Según el realizador Xavier Bermúdez, El oro del tiempo (O
ouro do tempo, inquietante película rodada íntegramente en Galicia y en gallego)
tiene que gustar a los mismos espectadores que disfrutan con las obras de Buñuel, Manoel de Oliveira o François
Ozon: o, lo que es igual, un público culto, al menos moderadamente intelectual
y reflexivo que disfruta con una cierta vanguardia artística.
A
partir de la historia real del médico francés Raymond Martinot, quien a finales
de los años 1980 decidió criogenizar a su esposa muerta Monique, esperando que
algún día la ciencia encontrara remedio a la enfermedad que acabó con ella para
volverla a la vida, Bermúdez, director y guionista, cuenta una pasión/obsesión
amorosa que, a diferencia de las que vivimos habitualmente, en lugar de
desgastarse se mantiene –crece e incluso cambia de aspecto-en el tiempo. La criogenización,
según el diccionario, consiste en “congelar a un ser vivo y mantenerlo de este
modo con el propósito de lograr su conservación en espera de una futura
reanimación”; los tribunales resolvieron el caso prohibiendo al doctor Martinot
seguir adelante y prohibiendo la criogenización en Francia.

* Instrucciones *
[1] Responde con datos del fragmento sobre la película El oro del tiempo:
(a) ¿En qué idioma se rodó la película?
(b) ¿Cuándo decidió Raymond Martinot criogenizar a su esposa?
(c) ¿Cómo resolvieron los tribunales el caso?
[2] Sigue escribiendo el fragmento sobre la película El oro del tiempo a partir de su última frase.

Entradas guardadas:

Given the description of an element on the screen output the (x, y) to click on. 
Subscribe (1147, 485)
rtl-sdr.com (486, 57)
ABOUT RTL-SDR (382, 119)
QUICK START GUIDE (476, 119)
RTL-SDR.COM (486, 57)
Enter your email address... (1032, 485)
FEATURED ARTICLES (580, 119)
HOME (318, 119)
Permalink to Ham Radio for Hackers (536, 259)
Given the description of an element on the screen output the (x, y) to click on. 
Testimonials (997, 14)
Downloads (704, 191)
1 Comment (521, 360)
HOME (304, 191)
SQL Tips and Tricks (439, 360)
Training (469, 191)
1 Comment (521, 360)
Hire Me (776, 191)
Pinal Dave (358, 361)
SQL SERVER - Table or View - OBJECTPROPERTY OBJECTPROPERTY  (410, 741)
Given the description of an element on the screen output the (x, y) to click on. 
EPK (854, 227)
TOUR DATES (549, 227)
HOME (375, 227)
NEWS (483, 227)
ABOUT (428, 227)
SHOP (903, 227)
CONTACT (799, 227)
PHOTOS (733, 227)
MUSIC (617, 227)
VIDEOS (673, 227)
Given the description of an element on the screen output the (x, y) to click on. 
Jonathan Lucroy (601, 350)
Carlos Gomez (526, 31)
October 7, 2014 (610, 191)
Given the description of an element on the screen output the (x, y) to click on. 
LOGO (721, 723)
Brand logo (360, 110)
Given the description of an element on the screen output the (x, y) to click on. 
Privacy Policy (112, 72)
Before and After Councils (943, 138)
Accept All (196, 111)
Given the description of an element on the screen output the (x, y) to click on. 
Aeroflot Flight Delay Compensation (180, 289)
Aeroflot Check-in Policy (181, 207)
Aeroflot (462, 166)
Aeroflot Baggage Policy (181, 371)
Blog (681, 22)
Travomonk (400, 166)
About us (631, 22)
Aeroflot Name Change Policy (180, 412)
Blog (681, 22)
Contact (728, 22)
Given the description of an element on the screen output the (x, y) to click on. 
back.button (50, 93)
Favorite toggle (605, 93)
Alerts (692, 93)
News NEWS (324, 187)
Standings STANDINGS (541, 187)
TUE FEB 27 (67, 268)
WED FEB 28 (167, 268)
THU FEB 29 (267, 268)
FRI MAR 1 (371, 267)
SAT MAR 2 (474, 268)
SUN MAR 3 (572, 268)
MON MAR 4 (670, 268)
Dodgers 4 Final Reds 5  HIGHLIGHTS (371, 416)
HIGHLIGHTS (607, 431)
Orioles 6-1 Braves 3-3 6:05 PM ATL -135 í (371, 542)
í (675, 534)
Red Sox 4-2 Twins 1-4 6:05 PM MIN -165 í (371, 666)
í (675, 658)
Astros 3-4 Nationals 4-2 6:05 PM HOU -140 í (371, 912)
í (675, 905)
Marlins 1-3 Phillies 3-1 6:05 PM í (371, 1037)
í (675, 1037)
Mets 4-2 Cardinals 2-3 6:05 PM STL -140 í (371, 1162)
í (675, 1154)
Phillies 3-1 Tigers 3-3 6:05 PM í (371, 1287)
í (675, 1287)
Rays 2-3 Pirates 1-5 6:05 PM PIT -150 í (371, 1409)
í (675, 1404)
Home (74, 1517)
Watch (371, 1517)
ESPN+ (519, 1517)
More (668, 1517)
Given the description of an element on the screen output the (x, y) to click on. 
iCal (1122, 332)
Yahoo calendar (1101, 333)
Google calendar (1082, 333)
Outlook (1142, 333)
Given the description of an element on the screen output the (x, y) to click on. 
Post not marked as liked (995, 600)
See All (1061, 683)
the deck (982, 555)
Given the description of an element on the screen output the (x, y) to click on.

* Respuestas *
[1]
(a) En gallego.
(b) A finales de los años 1980.
(c) Le prohibieron al doctor Martinot seguir adelante y prohibieron la criogenización en Francia.

[2]
El
actor Ernesto Chao, un hombre “de teatro”, interpreta al doctor recluido en un pueblo gallego
con la única compañía de una eficiente joven, que lo mismo es enfermera,
masajista o criada para todo (Nerea Barros), y el cadáver criogenizado de la
mujer con la que un día de treinta años antes se casó, tuvo un hijo y falleció
a los 28, dejándole un vacío y una soledad imposibles de aguantar. Por eso, la
difunta no solo está “de cuerpo presente” –joven y atractiva- en el sótano
acondicionado de la casa aislada, sino que está presente también en muchos de
los gestos del médico, ya jubilado, aunque sigue recibiendo esporádicos
pacientes: en las flores de un invernadero que corta cada día y coloca sobre la
caja precintada donde el cuerpo de la amada espera, como la bella durmiente, la
resurrección anunciada; en la canción que tararea la enfermera, en los vídeos
que guarda en su alcoba, junto al televisor, grabados cuando la ausente (Marta
Larralde) estaba llena de vida y le ofrecía momentos eróticos inolvidables. Incluso
en los recuerdos que repasa el hijo (Manolo Cortés) que aparece en vacaciones e
insinúa un pasado político (¿libertario, comunista?) de su progenitor, en la
fugaz presencia de unos nietos prácticamente ignorados que le acompañan el día
que decide acabar con una espera que ha empezado a demostrarse inútil…
Sin
entrar para nada a contemplar los aspectos legales (por lo visto, la
criogenización solo es lícita en el Reino Unido y Estados Unidos; a este
respecto recuerdo que siempre he oído y leído que, en algún lugar, Walt Disney
espera congelado el beso de la princesa –el progreso de la ciencia- que le
devuelva a la vida), ni plantear tampoco las reales posibilidades científicas
de un empeño así, los personajes de esta historia diferente se centran, la
mayor parte del tiempo a base de miradas, en lo que les sucede por dentro, en
la forma en que sienten y viven: el
doctor ese amor que ha resistido el paso del tiempo, quizá justamente por la
ausencia que representa, y los encontrados sentimientos que le provoca la
presencia constante de su ayudante, y ésta la observación de la creciente dependencia
del hombre que envejece día a día a su lado. Unos parámetros que cambian
bruscamente el día que la chica cae enferma y el doctor la cuida.
El
esperado final no resta un ápice de interés a esta película de emociones que
plantea unos cuantos problemas irresolubles, como las siempre complicadas relaciones
entre el amor, la juventud, el paso del tiempo y su aceptación. Xavier Bermúdez
no ha intentado dar recetas, por otra parte imposibles.